Pointing records for screenshots and pages
----------

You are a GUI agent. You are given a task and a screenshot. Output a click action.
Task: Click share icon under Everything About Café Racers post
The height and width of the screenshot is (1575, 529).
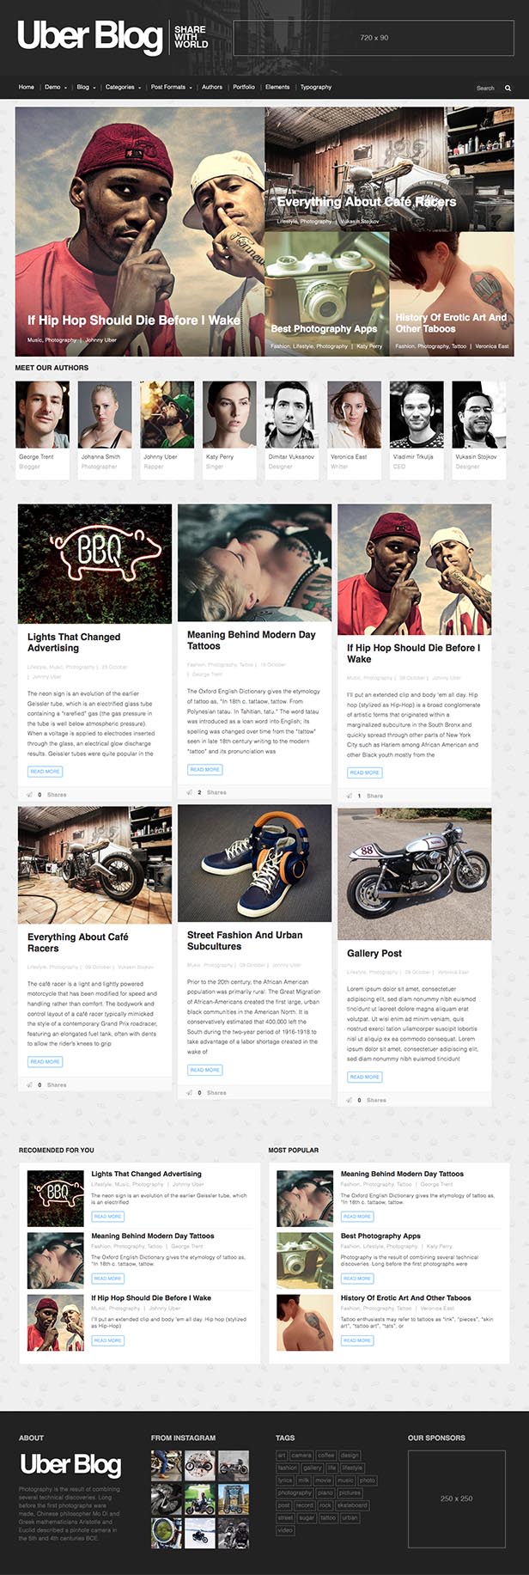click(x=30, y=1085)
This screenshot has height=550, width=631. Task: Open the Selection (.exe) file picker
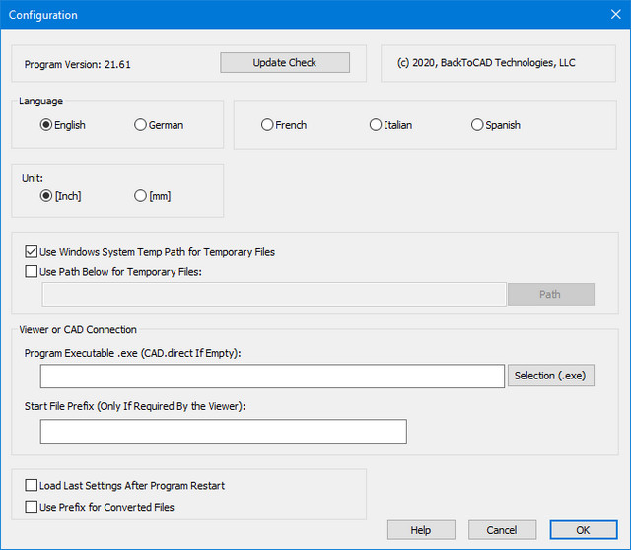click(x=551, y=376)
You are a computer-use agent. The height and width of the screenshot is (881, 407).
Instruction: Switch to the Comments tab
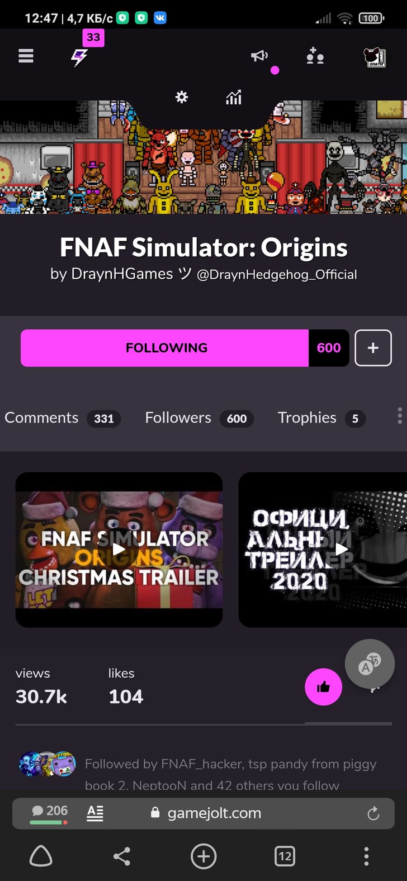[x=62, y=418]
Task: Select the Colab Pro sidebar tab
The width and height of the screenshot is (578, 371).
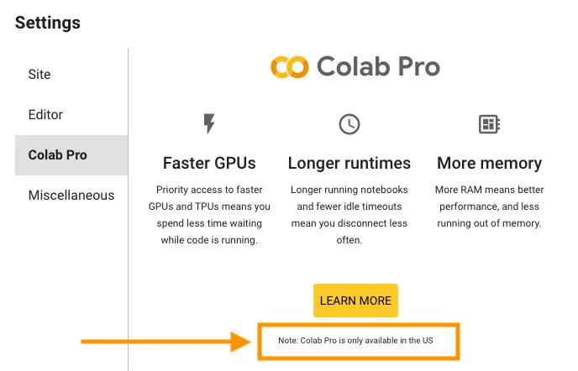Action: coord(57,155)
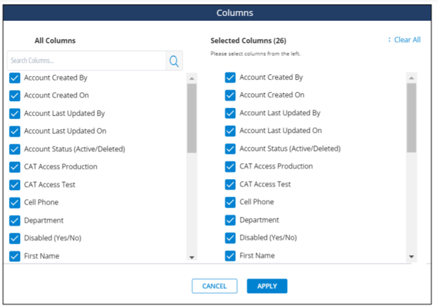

----------

_Exercise objective_
Reproduce every one of the records above word for word, with the pictures omitted.

_Output of the task_
You are a GUI agent. You are given a task and a screenshot. Output a click action.
Task: Click share icon under Everything About Café Racers post
The height and width of the screenshot is (1575, 529).
click(x=30, y=1085)
This screenshot has height=550, width=631. Task: Open the Selection (.exe) file picker
click(x=551, y=376)
You are a computer-use agent. The height and width of the screenshot is (881, 407).
Instruction: Switch to the Comments tab
[x=62, y=418]
Task: Select the Colab Pro sidebar tab
The width and height of the screenshot is (578, 371).
Action: coord(57,155)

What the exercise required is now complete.